What to work on:
Copy out the stretch of lines from the one containing "Credits (151, 2380)" through the one containing "Prohlášení o přístupnosti (102, 551)", both included, reproducing each line character for character.

Records for this task:
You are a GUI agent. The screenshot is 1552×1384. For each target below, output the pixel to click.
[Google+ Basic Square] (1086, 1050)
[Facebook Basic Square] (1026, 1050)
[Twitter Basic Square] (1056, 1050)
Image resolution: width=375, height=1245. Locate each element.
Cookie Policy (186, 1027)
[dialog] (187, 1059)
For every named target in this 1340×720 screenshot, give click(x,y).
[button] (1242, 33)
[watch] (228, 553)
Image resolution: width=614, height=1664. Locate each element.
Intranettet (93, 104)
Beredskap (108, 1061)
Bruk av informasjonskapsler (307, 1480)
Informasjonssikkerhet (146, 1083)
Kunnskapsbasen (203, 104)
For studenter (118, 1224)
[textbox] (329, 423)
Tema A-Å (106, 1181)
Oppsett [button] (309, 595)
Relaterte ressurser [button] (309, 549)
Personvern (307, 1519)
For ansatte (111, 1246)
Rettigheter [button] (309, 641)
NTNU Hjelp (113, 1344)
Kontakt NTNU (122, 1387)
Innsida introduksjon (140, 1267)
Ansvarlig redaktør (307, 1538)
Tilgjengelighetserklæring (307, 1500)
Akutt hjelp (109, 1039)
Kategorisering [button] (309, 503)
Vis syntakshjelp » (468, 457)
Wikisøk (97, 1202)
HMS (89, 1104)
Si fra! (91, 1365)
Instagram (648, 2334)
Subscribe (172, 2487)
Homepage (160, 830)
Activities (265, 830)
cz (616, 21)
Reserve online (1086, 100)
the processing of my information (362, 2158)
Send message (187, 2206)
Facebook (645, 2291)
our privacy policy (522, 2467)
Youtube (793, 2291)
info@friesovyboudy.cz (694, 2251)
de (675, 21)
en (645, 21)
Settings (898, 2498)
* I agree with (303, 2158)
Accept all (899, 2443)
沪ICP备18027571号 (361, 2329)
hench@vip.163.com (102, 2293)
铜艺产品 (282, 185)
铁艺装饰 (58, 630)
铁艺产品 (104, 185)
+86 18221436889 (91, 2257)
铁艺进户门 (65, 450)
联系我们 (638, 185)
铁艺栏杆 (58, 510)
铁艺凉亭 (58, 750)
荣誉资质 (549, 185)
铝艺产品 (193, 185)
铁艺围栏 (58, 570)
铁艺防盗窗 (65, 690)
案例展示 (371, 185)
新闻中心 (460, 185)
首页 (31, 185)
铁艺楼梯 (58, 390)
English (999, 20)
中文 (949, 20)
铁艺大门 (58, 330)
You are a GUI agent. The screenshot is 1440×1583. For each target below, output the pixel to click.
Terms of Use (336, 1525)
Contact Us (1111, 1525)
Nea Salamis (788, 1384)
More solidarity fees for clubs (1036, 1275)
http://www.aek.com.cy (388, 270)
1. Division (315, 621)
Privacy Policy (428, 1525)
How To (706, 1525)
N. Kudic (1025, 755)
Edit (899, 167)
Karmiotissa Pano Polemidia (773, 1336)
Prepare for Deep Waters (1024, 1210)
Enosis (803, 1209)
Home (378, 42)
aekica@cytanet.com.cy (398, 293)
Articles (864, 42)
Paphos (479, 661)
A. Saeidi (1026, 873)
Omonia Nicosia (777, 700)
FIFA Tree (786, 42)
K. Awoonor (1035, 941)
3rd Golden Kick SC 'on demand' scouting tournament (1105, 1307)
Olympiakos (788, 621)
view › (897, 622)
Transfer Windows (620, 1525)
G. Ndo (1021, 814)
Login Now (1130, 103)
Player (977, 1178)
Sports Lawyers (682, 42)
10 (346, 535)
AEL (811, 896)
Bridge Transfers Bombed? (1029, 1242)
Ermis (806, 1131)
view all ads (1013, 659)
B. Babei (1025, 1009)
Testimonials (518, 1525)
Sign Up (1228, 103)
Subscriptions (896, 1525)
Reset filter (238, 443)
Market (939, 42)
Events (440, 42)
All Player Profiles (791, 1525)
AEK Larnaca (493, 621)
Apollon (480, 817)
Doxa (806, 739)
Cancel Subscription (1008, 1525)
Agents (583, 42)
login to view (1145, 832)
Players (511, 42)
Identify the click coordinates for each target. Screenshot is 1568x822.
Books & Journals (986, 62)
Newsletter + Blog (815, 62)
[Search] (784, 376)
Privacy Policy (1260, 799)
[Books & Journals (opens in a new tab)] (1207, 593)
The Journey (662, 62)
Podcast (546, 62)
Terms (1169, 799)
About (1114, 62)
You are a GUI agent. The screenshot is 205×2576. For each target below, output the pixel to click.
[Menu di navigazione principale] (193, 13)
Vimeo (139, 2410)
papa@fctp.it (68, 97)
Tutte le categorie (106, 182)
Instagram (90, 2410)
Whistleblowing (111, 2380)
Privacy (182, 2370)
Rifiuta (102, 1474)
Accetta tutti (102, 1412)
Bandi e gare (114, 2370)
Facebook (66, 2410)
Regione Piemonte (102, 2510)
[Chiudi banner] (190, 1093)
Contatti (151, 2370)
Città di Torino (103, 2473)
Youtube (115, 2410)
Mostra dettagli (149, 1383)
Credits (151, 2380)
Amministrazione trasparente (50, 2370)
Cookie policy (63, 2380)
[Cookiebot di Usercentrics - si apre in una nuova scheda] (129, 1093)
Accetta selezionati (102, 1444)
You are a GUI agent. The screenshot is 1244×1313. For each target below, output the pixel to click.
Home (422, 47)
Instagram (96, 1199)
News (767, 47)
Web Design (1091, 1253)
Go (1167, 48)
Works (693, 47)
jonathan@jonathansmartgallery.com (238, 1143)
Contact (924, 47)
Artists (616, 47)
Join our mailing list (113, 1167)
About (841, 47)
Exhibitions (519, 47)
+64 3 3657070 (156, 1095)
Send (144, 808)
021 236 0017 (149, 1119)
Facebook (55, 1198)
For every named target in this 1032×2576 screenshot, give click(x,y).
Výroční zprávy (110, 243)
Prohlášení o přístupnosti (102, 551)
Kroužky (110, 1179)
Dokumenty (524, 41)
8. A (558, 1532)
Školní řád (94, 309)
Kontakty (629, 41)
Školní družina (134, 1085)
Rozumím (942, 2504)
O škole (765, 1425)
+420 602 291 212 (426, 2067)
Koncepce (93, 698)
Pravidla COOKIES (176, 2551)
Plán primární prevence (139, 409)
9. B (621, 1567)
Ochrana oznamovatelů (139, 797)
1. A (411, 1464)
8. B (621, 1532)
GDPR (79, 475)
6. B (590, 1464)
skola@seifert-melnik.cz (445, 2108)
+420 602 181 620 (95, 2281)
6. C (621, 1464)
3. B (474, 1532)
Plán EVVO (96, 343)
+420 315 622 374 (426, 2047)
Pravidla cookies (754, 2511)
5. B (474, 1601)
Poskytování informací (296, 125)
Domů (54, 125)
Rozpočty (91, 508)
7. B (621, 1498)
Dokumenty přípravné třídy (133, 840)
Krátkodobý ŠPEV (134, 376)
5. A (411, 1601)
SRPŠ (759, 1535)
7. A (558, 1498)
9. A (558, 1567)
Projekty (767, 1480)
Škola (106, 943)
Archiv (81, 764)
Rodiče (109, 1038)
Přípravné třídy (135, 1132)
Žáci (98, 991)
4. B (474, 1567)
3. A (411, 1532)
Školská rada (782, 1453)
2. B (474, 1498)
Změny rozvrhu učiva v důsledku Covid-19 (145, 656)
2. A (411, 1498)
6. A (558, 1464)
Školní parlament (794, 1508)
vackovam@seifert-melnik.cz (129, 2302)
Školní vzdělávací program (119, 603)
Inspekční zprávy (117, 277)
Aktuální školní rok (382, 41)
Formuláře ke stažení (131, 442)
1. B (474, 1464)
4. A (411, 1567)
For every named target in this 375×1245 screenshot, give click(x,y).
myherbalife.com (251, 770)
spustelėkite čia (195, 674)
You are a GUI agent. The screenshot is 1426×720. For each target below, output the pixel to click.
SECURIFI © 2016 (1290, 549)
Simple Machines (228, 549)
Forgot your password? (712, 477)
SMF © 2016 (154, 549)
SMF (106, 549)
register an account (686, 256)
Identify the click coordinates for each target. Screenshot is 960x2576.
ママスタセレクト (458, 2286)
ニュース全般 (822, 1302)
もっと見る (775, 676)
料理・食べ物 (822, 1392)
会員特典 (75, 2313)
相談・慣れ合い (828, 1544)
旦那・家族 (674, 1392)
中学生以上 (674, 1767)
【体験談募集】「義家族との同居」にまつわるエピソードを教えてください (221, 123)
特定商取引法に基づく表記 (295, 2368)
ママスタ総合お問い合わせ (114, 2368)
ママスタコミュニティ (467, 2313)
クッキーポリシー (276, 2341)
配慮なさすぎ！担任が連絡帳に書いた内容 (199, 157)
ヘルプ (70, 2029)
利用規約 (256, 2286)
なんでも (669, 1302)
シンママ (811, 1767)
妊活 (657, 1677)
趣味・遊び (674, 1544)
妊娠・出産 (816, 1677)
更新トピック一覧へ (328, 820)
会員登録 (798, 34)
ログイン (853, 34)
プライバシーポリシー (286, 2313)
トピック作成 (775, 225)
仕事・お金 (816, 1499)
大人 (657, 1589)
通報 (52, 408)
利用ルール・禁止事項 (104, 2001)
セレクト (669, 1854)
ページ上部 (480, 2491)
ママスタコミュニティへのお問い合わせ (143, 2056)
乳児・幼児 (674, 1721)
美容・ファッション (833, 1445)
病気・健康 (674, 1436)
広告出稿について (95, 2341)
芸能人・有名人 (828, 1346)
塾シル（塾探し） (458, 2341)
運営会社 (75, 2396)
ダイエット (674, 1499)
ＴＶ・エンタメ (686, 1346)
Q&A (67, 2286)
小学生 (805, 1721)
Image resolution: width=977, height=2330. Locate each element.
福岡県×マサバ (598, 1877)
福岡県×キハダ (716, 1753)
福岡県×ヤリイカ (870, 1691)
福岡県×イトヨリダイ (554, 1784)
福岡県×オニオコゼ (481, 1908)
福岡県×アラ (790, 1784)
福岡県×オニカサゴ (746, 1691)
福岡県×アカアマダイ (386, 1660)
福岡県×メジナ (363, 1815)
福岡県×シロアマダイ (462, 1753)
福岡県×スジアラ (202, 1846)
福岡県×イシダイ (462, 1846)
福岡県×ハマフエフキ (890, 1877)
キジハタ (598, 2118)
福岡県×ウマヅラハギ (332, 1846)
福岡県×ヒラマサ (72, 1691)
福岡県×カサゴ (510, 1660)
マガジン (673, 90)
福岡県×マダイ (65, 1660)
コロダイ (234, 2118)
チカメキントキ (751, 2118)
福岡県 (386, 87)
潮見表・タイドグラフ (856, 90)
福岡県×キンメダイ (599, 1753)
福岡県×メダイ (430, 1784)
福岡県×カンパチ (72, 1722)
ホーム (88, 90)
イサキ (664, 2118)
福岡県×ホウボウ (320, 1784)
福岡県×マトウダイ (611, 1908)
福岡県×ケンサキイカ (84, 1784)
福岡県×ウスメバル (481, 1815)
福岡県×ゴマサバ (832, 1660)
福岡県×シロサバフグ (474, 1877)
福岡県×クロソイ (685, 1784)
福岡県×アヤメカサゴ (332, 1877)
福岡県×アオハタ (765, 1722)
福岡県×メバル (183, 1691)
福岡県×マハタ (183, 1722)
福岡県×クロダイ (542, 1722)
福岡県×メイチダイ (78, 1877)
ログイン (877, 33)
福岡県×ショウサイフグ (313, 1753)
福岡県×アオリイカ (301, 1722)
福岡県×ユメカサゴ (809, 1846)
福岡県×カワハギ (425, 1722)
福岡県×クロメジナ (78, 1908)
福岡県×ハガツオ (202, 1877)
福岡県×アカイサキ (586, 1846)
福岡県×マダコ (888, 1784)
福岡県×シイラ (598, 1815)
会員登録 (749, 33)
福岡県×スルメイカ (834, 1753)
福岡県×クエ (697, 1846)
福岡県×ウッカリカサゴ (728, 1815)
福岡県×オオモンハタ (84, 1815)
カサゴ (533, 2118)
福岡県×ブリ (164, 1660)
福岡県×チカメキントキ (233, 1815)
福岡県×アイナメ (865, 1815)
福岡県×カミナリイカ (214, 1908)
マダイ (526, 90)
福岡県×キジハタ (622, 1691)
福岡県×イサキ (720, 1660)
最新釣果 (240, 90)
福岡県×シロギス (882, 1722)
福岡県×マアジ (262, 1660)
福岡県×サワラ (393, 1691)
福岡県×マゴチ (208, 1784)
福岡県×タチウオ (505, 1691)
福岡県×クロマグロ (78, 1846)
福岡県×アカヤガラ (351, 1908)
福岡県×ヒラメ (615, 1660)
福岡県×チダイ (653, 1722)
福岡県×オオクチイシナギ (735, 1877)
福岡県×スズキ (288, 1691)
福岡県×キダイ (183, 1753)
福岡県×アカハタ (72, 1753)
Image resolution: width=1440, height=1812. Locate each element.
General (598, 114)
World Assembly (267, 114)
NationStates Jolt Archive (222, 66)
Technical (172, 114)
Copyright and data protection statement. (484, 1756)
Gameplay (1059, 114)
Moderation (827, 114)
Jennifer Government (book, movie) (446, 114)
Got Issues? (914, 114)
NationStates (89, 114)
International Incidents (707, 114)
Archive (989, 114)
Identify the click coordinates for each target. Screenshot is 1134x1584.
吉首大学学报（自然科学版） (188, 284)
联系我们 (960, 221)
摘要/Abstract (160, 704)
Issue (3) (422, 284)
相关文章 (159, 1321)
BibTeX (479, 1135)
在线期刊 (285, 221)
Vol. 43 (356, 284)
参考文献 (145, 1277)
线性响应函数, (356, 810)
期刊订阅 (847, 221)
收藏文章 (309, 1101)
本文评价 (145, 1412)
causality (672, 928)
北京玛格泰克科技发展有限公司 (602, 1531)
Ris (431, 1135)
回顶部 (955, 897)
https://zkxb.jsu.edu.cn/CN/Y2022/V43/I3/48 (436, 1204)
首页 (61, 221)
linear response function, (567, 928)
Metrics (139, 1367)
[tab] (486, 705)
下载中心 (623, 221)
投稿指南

The solution:
Credits (151, 2380)
Amministrazione trasparente (50, 2370)
Cookie policy (63, 2380)
[Cookiebot di Usercentrics - si apre in una nuova scheda] (129, 1093)
Accetta selezionati (102, 1444)
You are a GUI agent. The screenshot is 1244×1313. For each target below, output the pixel to click.
Home (422, 47)
Instagram (96, 1199)
News (767, 47)
Web Design (1091, 1253)
Go (1167, 48)
Works (693, 47)
jonathan@jonathansmartgallery.com (238, 1143)
Contact (924, 47)
Artists (616, 47)
Join our mailing list (113, 1167)
About (841, 47)
Exhibitions (519, 47)
+64 3 3657070 (156, 1095)
Send (144, 808)
021 236 0017 (149, 1119)
Facebook (55, 1198)
For every named target in this 1032×2576 screenshot, give click(x,y).
Výroční zprávy (110, 243)
Prohlášení o přístupnosti (102, 551)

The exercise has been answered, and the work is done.